Return only the lines running from the one that contains "Given: Click the Liverpool club crest" through the end of the entries, exactly, both ends included. Omit pictures.
Top of Records supplied
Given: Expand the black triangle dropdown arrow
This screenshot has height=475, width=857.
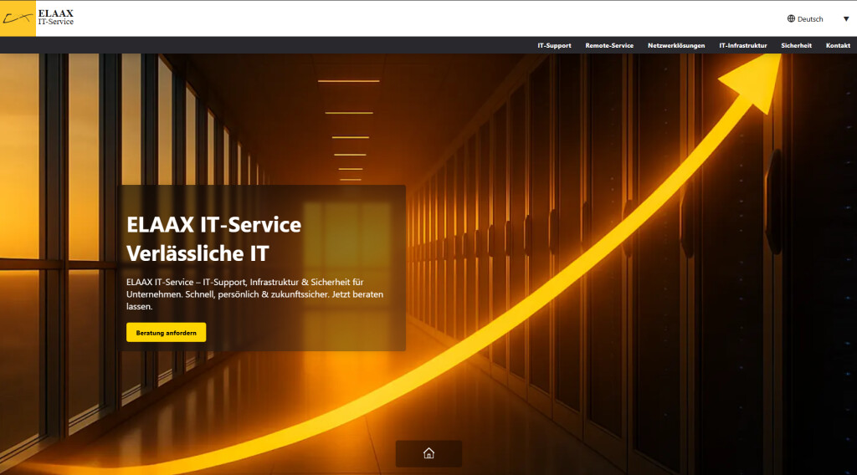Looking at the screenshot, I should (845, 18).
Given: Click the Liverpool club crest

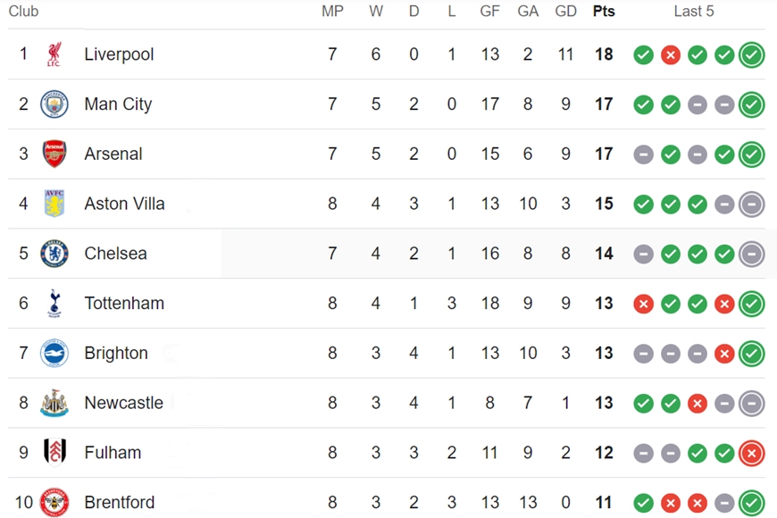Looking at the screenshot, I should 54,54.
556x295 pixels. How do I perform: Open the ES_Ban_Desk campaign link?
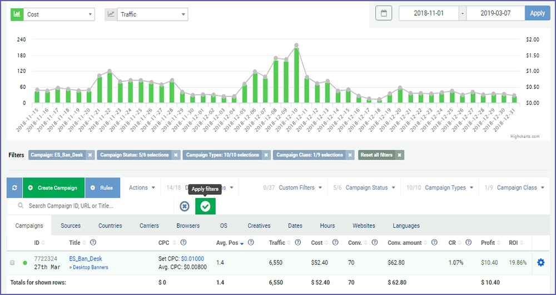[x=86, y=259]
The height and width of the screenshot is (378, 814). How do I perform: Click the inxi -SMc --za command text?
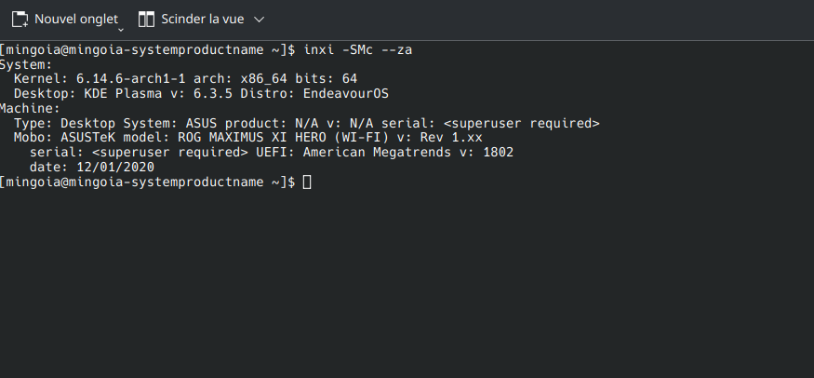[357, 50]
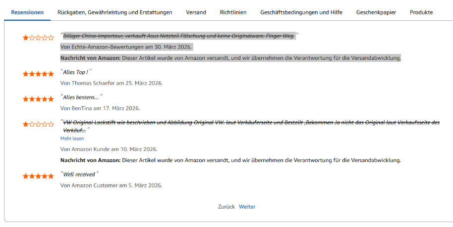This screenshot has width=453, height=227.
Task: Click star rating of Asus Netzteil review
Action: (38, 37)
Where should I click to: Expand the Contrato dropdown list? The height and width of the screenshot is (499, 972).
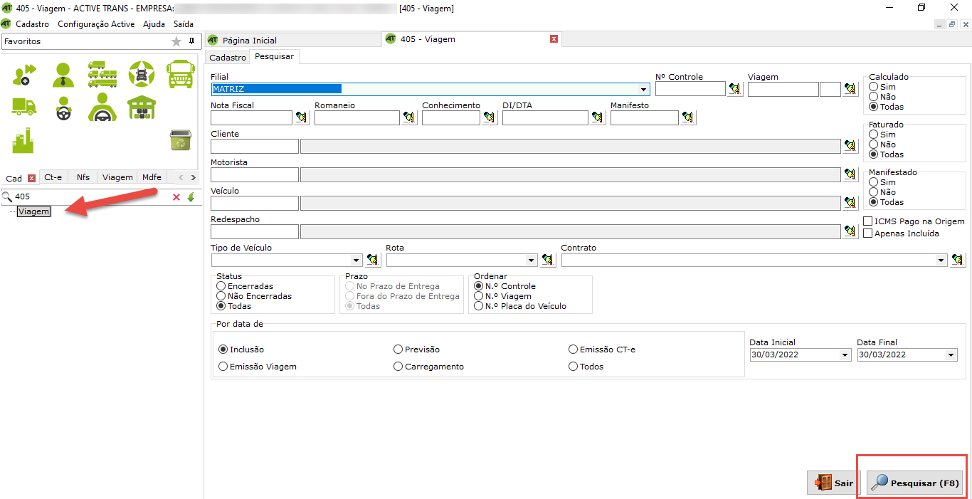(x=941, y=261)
Bottom of Records supplied
→ Solution below
Given: Click the Liverpool club crest

Looking at the screenshot, I should 54,54.
556x295 pixels. How do I perform: Open the ES_Ban_Desk campaign link?
[x=86, y=259]
The height and width of the screenshot is (378, 814). How do I perform: Click the inxi -SMc --za command text?
[357, 50]
This screenshot has width=453, height=227.
Task: Click star rating of Asus Netzteil review
Action: (38, 37)
Where should I click to: Expand the Contrato dropdown list? The height and width of the screenshot is (499, 972).
(x=941, y=261)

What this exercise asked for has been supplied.